A political mathematician recently brought Albert Einstein to shame by the sheer exactitude of his reading of Nigeria’s political barometer. Let us do a wider canvass and called him a lobbyist, image launderer and a committed Utomist delicately assigned to sell PU to the uttermost amidst the ravenous pack of NVS blogosphere. The insinuation and subtext of Abdulmumini Yinka Ajia turn of phrase in, “Now That The Issue Has Turned To Dr. Utomi, Let’s Examine The Two Realities” published in NVS 5 July 2008 is to lament the demise of that shinning moment when PU held out hope for the progressives but wickedly denied the oxygen of support by a supposedly enlightened class of superhuman who live in gated communities.

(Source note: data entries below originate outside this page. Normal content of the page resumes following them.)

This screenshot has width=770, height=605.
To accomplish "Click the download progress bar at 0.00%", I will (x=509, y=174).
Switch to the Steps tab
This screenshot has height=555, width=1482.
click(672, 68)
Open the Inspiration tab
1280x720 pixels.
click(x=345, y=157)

First, it is egregious nonsense to pretend not to compare PU with Barack Obama when comparison was the central tenet of the piece in question. What Ajia achieved in that piece is to give me a bigger yawn when I stumbled on this double-speak: “If fact is our guide, Dr. Pat Utomi has more accomplishments than Barack Obama”. Exuding further confidence given only to a recondite acolyte, Ajia has this to say of PU : “...he has more experience than most of our previous presidents combined”. Really? I would have preferred Ajia to engage the public in the present progressive comatose and the death of liberal politics in Nigeria, but instead he hobbled the piece on the altar of praise singing ‘gloriana’ of the condensed achievements of a failed presidential hopeful.

One way to address the dramatic retreat of the progressives from the political terrain is to draw up a balance sheet between poverty and prosperity, winners and losers, voting apathy and enthusiasm. For the record, Nigeria’s social climate is encircled by a massive gulf of acute and deepening deprivation which in effect promotes a more savage form of social polarisation. Our society is one that exists on the logic of the ghetto which demands food on the table as opposed to re-calibrating robust, progressive and intellectual-driven governance grounded in a new, radical vision of a practical, reformist democratic politics. The real politics, that preposterous phenomenon, as opposed to shabby screeds and moralising rhetoric of progressive politics presents a dilemma at variance with the more radical reversal of the old trend which was PU’s crusading sermons.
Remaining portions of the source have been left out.